→ TASK PROMPT
Starting from the line in which "Instruction: Open the meeting chat panel" appears, set down each line exactly through the end of the listing, and nothing else. Leave out pictures.

→ PROVIDED DATA
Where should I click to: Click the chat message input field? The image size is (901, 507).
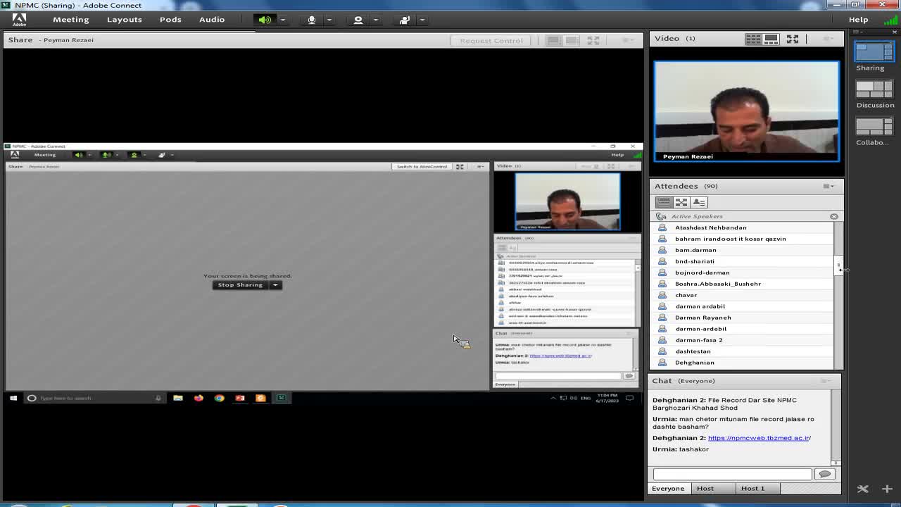(x=732, y=474)

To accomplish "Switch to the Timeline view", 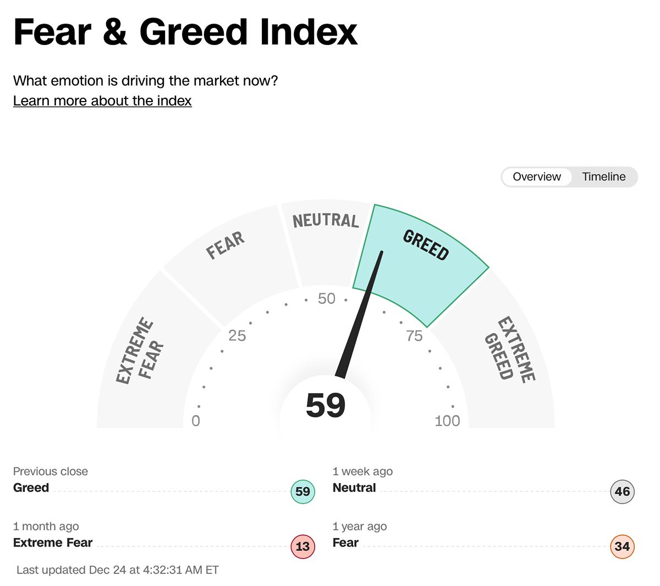I will [603, 177].
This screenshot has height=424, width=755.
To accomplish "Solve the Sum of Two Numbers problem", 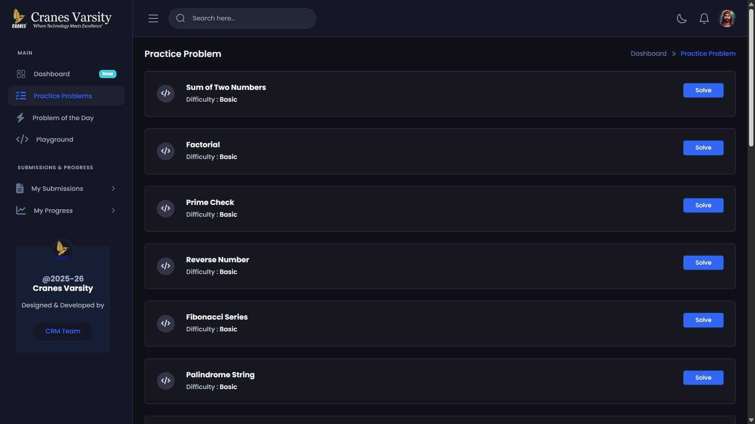I will tap(703, 90).
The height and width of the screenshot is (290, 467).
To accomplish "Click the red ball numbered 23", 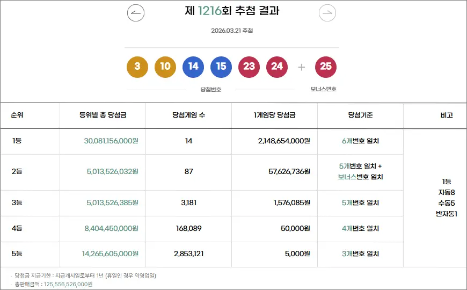I will point(249,67).
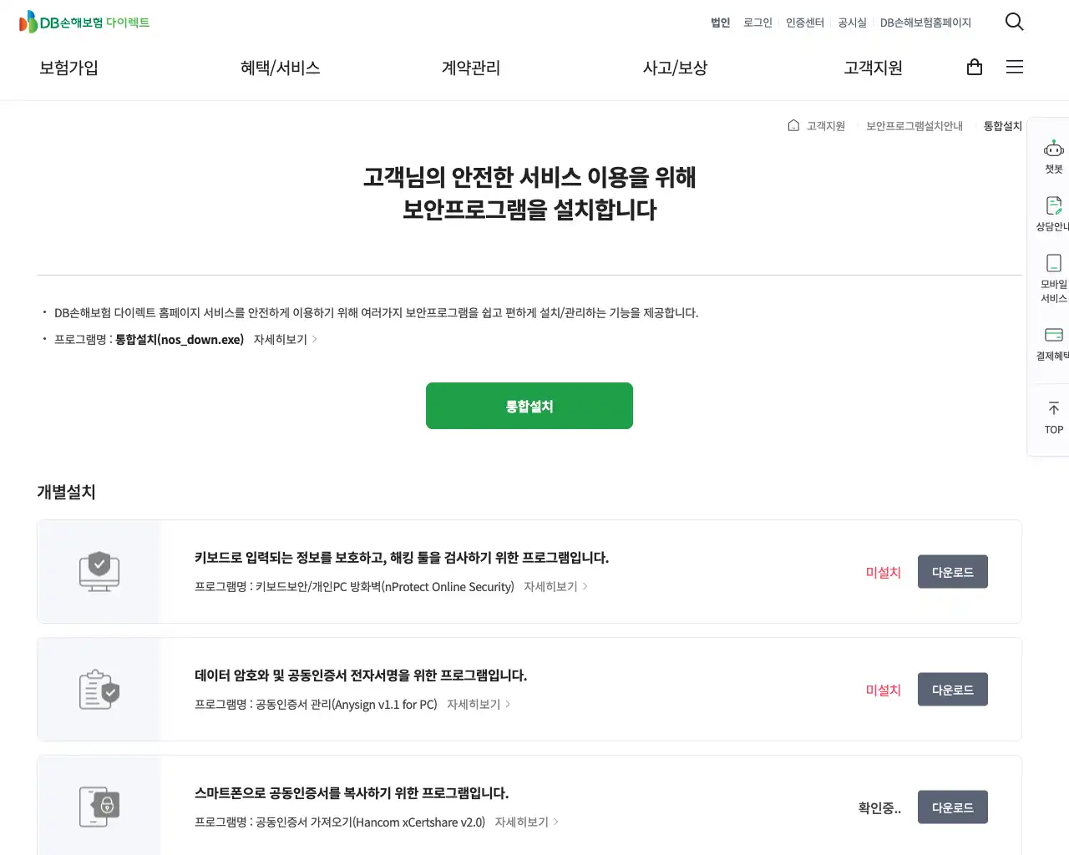The height and width of the screenshot is (855, 1069).
Task: Expand 자세히보기 for nProtect Online Security
Action: pyautogui.click(x=555, y=587)
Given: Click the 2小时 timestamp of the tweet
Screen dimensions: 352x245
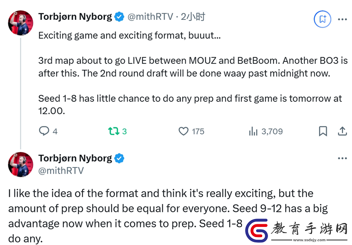Looking at the screenshot, I should pos(193,17).
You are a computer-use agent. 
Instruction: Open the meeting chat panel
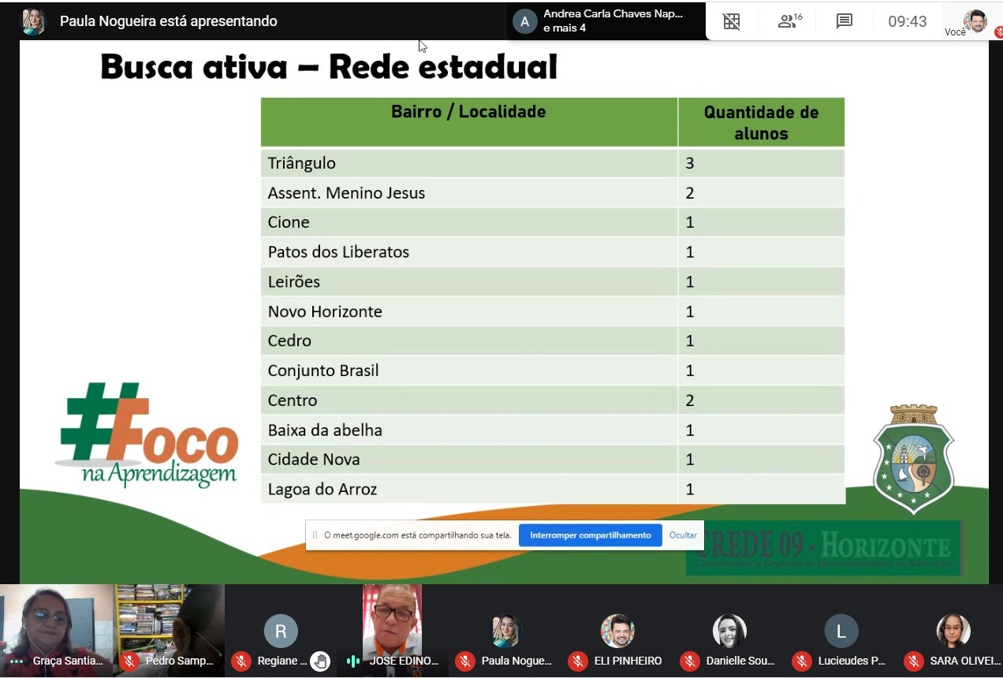coord(844,21)
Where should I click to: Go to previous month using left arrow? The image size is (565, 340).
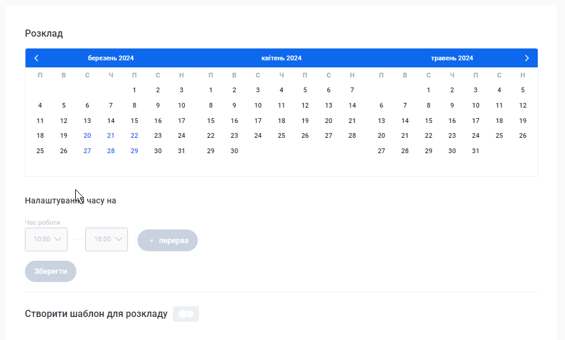[x=37, y=58]
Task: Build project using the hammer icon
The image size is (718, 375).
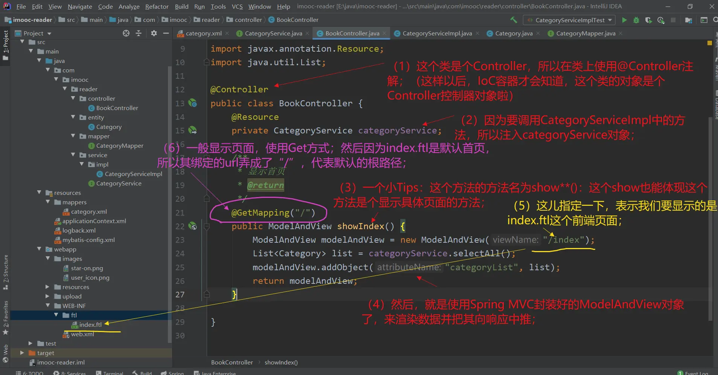Action: point(514,20)
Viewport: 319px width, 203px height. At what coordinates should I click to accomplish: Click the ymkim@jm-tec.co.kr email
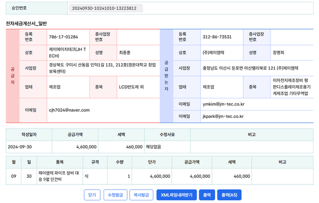click(x=223, y=104)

→ WORKED SOLUTION
Instruction: Open the meeting chat panel
coord(844,21)
Where should I click to: Go to previous month using left arrow? The image size is (565, 340).
[x=37, y=58]
Task: Build project using the hammer icon
The image size is (718, 375).
Action: point(514,20)
Viewport: 319px width, 203px height. At what coordinates should I click to accomplish: Click the ymkim@jm-tec.co.kr email
click(x=223, y=104)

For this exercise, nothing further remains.